En 2026, el mapa político internacional comienza a reconfigurarse con la aparición de dos bloques con visiones opuestas: por un lado, está el Movimiento en Defensa de la Democracia, al que se ha sumado México; y por el otro, el llamado Escudo de las Américas, impulsado por el presidente de Estados Unidos, Donald Trump.
En este nuevo escenario, las alianzas dejan de explicarse únicamente por la cercanía geográfica o las relaciones comerciales y pasan a definirse por afinidades ideológicas. Los países se agrupan según su postura frente a temas como el uso de la fuerza, la intervención militar y el papel del Estado en el desarrollo.

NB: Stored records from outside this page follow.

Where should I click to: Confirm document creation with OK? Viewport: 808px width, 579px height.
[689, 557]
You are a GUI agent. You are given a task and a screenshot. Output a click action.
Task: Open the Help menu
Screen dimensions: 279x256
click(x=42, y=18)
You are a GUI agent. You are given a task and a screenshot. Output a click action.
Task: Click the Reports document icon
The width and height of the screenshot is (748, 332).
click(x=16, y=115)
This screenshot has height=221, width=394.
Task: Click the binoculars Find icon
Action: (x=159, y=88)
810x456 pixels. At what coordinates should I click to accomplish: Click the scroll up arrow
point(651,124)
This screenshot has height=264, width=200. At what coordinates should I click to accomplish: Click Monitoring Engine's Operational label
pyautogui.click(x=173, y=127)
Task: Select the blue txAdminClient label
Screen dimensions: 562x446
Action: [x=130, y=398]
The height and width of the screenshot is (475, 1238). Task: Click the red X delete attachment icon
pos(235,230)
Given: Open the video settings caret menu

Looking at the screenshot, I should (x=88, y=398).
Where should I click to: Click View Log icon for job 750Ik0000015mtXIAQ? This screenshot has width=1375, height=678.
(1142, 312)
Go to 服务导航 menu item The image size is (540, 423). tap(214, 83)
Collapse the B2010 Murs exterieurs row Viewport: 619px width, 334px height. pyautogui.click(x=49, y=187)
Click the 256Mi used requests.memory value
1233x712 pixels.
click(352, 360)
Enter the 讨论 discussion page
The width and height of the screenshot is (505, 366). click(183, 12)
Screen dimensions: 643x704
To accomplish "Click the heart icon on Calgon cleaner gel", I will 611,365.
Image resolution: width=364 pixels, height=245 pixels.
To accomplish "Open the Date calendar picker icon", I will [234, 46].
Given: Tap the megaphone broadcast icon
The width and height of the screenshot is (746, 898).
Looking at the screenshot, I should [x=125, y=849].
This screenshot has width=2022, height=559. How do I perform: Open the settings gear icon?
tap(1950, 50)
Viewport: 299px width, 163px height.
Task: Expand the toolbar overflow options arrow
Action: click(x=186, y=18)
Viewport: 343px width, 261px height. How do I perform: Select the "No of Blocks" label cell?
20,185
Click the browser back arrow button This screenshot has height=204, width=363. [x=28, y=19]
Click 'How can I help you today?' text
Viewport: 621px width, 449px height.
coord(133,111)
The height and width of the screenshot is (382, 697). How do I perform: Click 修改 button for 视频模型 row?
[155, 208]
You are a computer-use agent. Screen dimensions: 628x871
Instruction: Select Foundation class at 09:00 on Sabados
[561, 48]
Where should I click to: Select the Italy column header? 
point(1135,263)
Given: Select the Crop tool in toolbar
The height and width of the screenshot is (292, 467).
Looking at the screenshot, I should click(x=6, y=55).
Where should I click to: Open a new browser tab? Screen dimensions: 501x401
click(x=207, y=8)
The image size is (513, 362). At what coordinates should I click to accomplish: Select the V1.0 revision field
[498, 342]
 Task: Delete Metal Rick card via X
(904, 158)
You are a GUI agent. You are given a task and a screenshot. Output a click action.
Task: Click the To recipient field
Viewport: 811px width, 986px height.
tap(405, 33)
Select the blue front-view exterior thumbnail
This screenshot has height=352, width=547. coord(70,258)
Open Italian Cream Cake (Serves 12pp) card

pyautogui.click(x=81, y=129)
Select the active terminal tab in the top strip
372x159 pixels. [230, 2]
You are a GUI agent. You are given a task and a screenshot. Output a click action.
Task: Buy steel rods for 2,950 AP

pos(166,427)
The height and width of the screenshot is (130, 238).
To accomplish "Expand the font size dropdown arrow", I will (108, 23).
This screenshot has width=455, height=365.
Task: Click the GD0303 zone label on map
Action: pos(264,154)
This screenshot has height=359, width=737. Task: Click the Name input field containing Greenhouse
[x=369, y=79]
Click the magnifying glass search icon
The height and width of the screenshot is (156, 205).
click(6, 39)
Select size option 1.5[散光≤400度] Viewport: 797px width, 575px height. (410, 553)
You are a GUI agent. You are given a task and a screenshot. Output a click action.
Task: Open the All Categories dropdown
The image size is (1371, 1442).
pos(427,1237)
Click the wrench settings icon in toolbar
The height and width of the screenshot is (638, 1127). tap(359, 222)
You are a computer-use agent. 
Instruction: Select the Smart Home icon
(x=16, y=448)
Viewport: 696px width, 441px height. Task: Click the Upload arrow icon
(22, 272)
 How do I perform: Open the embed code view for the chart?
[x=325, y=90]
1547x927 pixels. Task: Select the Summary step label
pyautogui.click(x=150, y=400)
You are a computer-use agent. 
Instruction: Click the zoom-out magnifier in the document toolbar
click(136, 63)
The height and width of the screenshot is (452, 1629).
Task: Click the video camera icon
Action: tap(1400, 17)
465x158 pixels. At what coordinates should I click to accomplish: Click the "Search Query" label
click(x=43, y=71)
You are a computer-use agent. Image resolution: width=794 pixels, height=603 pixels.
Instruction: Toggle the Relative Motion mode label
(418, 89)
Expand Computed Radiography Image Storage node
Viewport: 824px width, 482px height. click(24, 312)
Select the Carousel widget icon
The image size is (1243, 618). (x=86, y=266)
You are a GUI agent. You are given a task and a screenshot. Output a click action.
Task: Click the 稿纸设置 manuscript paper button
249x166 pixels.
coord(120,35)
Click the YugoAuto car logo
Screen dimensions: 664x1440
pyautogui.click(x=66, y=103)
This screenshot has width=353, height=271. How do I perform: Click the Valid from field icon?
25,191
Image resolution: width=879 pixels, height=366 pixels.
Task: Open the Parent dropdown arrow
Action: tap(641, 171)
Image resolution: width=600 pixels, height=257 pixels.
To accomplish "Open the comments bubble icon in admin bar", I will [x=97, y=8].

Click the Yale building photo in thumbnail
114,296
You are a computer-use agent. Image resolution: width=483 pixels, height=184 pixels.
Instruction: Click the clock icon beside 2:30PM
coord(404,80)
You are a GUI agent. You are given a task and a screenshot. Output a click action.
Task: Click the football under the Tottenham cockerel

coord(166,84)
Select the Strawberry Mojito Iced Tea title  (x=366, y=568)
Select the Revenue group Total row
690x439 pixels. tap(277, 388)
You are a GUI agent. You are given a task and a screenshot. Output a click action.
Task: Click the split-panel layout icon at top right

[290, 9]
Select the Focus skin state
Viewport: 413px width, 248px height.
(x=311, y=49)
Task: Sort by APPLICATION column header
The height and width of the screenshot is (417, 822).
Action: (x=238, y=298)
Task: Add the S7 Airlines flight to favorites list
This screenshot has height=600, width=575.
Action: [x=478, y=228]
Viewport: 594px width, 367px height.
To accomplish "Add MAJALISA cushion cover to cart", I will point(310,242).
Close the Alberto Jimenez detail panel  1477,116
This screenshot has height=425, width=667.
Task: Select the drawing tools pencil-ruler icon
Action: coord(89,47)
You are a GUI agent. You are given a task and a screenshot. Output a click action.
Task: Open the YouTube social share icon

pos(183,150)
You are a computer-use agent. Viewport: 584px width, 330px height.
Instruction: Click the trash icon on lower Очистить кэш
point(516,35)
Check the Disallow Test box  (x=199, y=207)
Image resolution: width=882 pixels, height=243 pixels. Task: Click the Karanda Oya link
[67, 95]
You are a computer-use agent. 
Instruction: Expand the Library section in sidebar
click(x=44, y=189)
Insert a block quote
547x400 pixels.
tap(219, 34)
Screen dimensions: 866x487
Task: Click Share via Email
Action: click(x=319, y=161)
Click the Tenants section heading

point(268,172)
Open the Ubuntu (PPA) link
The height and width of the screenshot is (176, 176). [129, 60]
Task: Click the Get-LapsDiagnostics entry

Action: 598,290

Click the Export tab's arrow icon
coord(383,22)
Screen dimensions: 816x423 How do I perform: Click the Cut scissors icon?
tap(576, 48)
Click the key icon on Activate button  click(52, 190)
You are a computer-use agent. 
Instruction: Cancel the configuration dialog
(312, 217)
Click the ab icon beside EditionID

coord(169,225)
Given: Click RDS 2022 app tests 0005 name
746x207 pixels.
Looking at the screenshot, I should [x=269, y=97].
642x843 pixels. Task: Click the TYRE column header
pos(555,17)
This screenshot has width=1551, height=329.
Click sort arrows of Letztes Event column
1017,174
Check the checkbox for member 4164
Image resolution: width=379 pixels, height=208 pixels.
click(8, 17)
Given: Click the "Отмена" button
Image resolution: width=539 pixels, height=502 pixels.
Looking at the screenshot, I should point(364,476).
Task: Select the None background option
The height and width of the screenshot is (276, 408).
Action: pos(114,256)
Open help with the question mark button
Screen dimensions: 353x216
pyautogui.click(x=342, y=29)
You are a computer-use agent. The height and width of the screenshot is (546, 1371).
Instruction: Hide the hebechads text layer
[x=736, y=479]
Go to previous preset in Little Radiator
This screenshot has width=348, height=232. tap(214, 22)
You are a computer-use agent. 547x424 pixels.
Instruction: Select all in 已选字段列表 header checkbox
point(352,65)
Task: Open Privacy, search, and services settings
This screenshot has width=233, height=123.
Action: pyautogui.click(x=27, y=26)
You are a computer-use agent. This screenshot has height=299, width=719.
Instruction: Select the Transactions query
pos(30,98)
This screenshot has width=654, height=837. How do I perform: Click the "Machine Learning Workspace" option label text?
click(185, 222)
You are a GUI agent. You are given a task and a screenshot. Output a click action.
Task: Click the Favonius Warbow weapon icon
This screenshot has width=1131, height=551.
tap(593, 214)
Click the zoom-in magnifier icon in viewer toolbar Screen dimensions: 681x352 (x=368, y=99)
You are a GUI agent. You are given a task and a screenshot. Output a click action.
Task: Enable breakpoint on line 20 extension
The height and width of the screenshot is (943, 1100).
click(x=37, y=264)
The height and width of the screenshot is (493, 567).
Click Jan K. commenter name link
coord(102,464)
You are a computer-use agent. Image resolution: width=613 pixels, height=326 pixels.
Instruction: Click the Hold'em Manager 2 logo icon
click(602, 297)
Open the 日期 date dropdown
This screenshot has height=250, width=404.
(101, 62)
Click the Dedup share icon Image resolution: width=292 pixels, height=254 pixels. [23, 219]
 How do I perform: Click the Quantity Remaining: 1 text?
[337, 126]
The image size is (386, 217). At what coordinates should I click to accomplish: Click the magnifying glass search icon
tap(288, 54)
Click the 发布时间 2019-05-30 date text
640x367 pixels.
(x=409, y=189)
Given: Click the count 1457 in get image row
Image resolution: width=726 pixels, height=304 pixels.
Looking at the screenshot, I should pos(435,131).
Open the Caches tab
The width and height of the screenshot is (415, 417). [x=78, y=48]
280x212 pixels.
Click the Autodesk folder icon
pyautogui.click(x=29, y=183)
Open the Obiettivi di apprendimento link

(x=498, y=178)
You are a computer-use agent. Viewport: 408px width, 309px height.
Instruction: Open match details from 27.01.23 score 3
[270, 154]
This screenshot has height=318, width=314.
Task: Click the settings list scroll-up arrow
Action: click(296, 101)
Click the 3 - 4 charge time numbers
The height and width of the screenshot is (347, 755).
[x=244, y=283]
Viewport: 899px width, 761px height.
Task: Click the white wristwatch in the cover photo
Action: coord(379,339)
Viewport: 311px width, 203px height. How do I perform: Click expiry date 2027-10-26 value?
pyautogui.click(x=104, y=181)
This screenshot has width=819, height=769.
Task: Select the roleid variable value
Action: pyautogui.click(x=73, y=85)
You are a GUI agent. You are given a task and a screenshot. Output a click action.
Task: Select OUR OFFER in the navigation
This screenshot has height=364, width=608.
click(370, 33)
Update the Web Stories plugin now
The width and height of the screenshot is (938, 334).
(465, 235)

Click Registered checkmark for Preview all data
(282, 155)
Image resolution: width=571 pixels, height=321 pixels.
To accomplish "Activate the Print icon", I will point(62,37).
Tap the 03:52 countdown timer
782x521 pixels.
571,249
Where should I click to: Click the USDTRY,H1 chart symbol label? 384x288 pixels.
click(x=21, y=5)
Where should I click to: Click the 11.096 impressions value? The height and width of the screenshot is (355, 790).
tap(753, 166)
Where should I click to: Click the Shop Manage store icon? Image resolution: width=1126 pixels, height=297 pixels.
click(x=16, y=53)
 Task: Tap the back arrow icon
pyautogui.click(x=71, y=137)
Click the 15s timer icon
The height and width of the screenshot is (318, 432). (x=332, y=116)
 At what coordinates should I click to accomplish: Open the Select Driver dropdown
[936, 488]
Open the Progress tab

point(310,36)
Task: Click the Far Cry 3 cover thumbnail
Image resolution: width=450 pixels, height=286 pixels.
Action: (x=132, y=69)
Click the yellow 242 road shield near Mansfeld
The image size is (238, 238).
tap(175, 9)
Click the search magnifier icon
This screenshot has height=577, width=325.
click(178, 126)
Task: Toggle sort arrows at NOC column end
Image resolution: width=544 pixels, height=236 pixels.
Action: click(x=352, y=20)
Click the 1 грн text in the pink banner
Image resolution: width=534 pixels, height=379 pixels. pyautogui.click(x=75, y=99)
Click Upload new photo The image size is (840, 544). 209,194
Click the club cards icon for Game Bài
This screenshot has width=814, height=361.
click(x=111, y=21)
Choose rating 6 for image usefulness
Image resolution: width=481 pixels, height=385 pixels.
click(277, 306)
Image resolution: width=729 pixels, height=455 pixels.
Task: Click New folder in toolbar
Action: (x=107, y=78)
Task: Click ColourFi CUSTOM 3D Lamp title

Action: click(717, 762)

Apenas en marzo de este año, Estados Unidos fue sede del la cumbre regional del Escudo de las Américas, un encuentro con líderes latinoamericanos para fortalecer alianzas en seguridad, migración y combate al crim3n organizado.
Sin embargo, para sorpresa de muchos, México no fue invitado. En cambio, los presidentes de Argentina, Javier Milei; de El Salvador, Nayib Bukele y de Chile, José Antonio Kast, sí fueron requeridos por la administración estadounidense.
Además de México, también fue notable la ausencia de Brasil y Colombia en esta cumbre, pese a ser socios estratégicos del país norteamericano.